=== Task brief ===
The whole listing below should be duplicated exactly, with nothing left out.

=== Supplied material ===
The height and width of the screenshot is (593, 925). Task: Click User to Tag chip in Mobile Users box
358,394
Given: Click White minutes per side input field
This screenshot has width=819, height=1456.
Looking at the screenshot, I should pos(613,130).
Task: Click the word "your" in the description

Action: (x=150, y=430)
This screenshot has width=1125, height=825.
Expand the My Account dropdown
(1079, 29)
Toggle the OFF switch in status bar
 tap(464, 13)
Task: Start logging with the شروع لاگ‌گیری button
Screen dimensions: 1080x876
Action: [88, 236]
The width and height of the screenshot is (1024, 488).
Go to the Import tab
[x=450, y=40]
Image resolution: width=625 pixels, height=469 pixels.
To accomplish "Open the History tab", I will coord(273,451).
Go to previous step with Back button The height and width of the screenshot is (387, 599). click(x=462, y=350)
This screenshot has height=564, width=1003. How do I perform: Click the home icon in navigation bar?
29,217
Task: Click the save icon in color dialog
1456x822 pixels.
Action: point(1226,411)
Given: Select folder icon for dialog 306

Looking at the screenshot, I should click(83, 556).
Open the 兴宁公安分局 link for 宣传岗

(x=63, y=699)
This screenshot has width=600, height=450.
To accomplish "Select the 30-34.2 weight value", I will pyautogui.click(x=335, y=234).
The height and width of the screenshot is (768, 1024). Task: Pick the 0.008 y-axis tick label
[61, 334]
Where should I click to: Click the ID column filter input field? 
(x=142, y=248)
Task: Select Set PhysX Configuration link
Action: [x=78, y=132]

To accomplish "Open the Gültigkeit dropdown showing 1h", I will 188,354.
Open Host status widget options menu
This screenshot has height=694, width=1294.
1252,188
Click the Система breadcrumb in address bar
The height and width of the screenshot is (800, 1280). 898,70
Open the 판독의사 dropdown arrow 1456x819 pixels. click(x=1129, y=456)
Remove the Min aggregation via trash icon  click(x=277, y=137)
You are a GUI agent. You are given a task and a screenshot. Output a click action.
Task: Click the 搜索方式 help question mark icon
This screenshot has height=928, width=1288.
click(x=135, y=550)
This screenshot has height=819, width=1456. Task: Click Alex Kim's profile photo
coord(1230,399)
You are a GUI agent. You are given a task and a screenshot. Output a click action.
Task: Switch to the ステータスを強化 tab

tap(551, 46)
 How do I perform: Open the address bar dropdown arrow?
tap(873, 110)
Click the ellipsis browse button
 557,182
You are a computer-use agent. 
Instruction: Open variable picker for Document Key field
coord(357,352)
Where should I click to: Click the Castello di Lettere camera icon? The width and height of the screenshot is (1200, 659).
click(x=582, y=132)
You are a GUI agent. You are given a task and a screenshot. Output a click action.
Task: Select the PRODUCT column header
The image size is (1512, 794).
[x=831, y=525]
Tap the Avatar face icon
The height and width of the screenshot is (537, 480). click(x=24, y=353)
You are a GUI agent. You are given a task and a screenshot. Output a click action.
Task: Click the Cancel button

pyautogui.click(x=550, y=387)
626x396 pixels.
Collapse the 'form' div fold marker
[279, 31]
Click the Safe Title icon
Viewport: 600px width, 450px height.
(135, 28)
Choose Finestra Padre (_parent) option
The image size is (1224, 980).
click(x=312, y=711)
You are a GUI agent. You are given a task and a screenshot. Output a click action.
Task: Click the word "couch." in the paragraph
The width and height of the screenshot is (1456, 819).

=== Your solution ===
The height and width of the screenshot is (593, 925). Task: Click User to Tag chip in Mobile Users box
358,394
Given: Click White minutes per side input field
This screenshot has width=819, height=1456.
Looking at the screenshot, I should pos(613,130).
Task: Click the word "your" in the description

Action: (x=150, y=430)
This screenshot has width=1125, height=825.
Expand the My Account dropdown
(1079, 29)
Toggle the OFF switch in status bar
 tap(464, 13)
Task: Start logging with the شروع لاگ‌گیری button
Screen dimensions: 1080x876
Action: [88, 236]
The width and height of the screenshot is (1024, 488).
Go to the Import tab
[x=450, y=40]
Image resolution: width=625 pixels, height=469 pixels.
To accomplish "Open the History tab", I will coord(273,451).
Go to previous step with Back button The height and width of the screenshot is (387, 599). click(x=462, y=350)
This screenshot has height=564, width=1003. How do I perform: Click the home icon in navigation bar?
29,217
Task: Click the save icon in color dialog
1456x822 pixels.
Action: point(1226,411)
Given: Select folder icon for dialog 306

Looking at the screenshot, I should click(83, 556).
Open the 兴宁公安分局 link for 宣传岗

(x=63, y=699)
This screenshot has width=600, height=450.
To accomplish "Select the 30-34.2 weight value", I will pyautogui.click(x=335, y=234).
The height and width of the screenshot is (768, 1024). Task: Pick the 0.008 y-axis tick label
[61, 334]
Where should I click to: Click the ID column filter input field? 
(x=142, y=248)
Task: Select Set PhysX Configuration link
Action: [x=78, y=132]

To accomplish "Open the Gültigkeit dropdown showing 1h", I will 188,354.
Open Host status widget options menu
This screenshot has height=694, width=1294.
1252,188
Click the Система breadcrumb in address bar
The height and width of the screenshot is (800, 1280). 898,70
Open the 판독의사 dropdown arrow 1456x819 pixels. click(x=1129, y=456)
Remove the Min aggregation via trash icon  click(x=277, y=137)
You are a GUI agent. You are given a task and a screenshot. Output a click action.
Task: Click the 搜索方式 help question mark icon
This screenshot has height=928, width=1288.
click(x=135, y=550)
This screenshot has height=819, width=1456. Task: Click Alex Kim's profile photo
coord(1230,399)
You are a GUI agent. You are given a task and a screenshot. Output a click action.
Task: Switch to the ステータスを強化 tab

tap(551, 46)
 How do I perform: Open the address bar dropdown arrow?
tap(873, 110)
Click the ellipsis browse button
 557,182
You are a computer-use agent. 
Instruction: Open variable picker for Document Key field
coord(357,352)
Where should I click to: Click the Castello di Lettere camera icon? The width and height of the screenshot is (1200, 659).
click(x=582, y=132)
You are a GUI agent. You are given a task and a screenshot. Output a click action.
Task: Select the PRODUCT column header
The image size is (1512, 794).
[x=831, y=525]
Tap the Avatar face icon
The height and width of the screenshot is (537, 480). click(x=24, y=353)
You are a GUI agent. You are given a task and a screenshot. Output a click action.
Task: Click the Cancel button

pyautogui.click(x=550, y=387)
626x396 pixels.
Collapse the 'form' div fold marker
[279, 31]
Click the Safe Title icon
Viewport: 600px width, 450px height.
(135, 28)
Choose Finestra Padre (_parent) option
The image size is (1224, 980).
click(x=312, y=711)
You are a GUI agent. You are given a task and a screenshot. Output a click action.
Task: Click the word "couch." in the paragraph
The width and height of the screenshot is (1456, 819).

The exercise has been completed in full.